One fact encapsulates Reagan’s impact on Clinton. As a candidate for president in 1992, Clinton had been enthusiastic about investing more in transportation infrastructure; so when the economic boom of the 1990s created a budget surplus, public works seemed an obvious recipient of increased funding. But under Rubin’s influence, Clinton promised instead to pay down the debt Reagan had built up. By Clinton’s last year in office, the federal government was spending less on infrastructure as a percentage of GDP than it had under Reagan.

Of course, Clinton’s debt trimming was utterly undone by George W. Bush, who proved more dedicated to Reagan’s vision than to his father’s kinder, gentler America. “I think he’s the most Reagan-like politician we have seen, certainly in the White House,” said Michael Deaver, a former Reagan aide. “I mean, his father was supposed to be the third term of the Reagan presidency — but then he wasn’t. This guy is.” The younger Bush cut taxes sharply, as we know, and then started two wars without funding them. In large part as a result of Bush’s policies, the economic recovery that followed the collapse of the dot-com bubble was the slowest in the post–World War II period. By Bush’s final year in office, the deficit had risen to about $1 trillion — demonstrating yet again that Reagan’s party isn’t opposed to irresponsible government spending, so long as the money doesn’t go to Americans in need. This deficit left America unprepared for the collapse in tax revenues that came with the financial crisis.
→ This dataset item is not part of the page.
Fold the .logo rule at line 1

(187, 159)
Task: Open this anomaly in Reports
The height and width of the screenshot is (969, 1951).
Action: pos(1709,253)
Having inherited this crisis, the Obama Administration ought to have made creating jobs its priority from day one. Instead, it joined the battle against the federal deficit even before Inauguration Day. In 2010, Obama appointed two deficit hawks, Erskine Bowles and Alan Simpson, to come up with a budget-balancing plan, which they did — an extremely stultifying one, holding government spending to its average level since 1970 despite an aging population and rising health-care costs. Fortunately, the president did not accept the Bowles–Simpson commission’s recommendations, but deficit cutting rather than job creation remained Obama’s priority until 2011, and it seems now to have returned to the top of his list.
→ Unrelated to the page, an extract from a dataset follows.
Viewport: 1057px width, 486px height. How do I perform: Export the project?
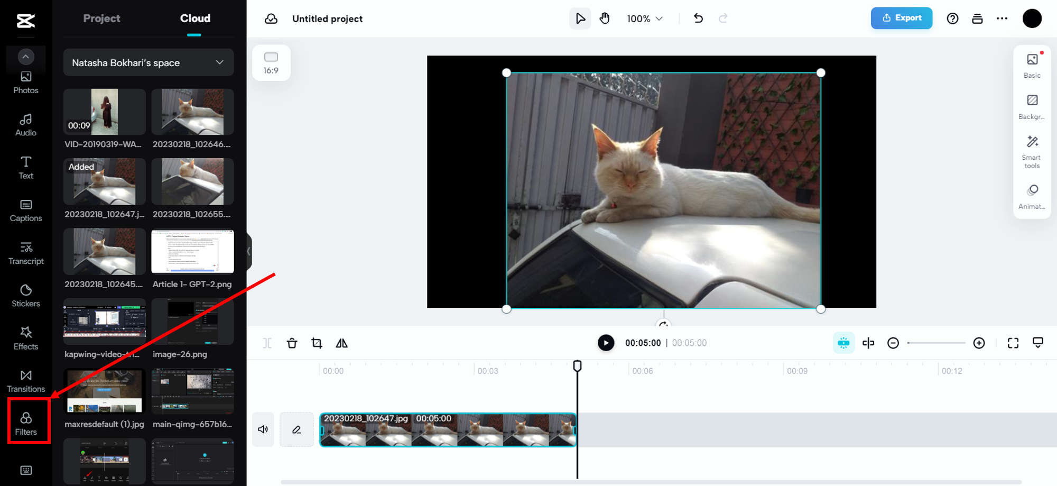pos(901,18)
Obama has always been afraid of calling too much attention to government. The stimulus program established early in his first term may have kept the nation from an outright depression, but Obama didn’t boast about its benefits during his reelection campaign. And he certainly didn’t come back to Congress for more.

In his second inaugural speech, Obama listed a parade of goals that would make Americans proud of their citizenship again. At such times, he seems ready to fight for the social programs and public investments the nation needs for a strong recovery. But since then he’s continued to show himself to be a member of the austerity-economics brigade. His future budgets will be riddled with compromises. He’s likely to reduce Social Security benefits, and maybe even raise the Medicare eligibility age to sixty-seven. In a time of severe long-term unemployment and entrenched poverty, vital programs for the poor like Medicaid may be cut back. All of these cuts would be mistakes.

If Obama must use Reagan as a guide it should be as a guide to what not to do. It is time to bring the Age of Cruelty to an end.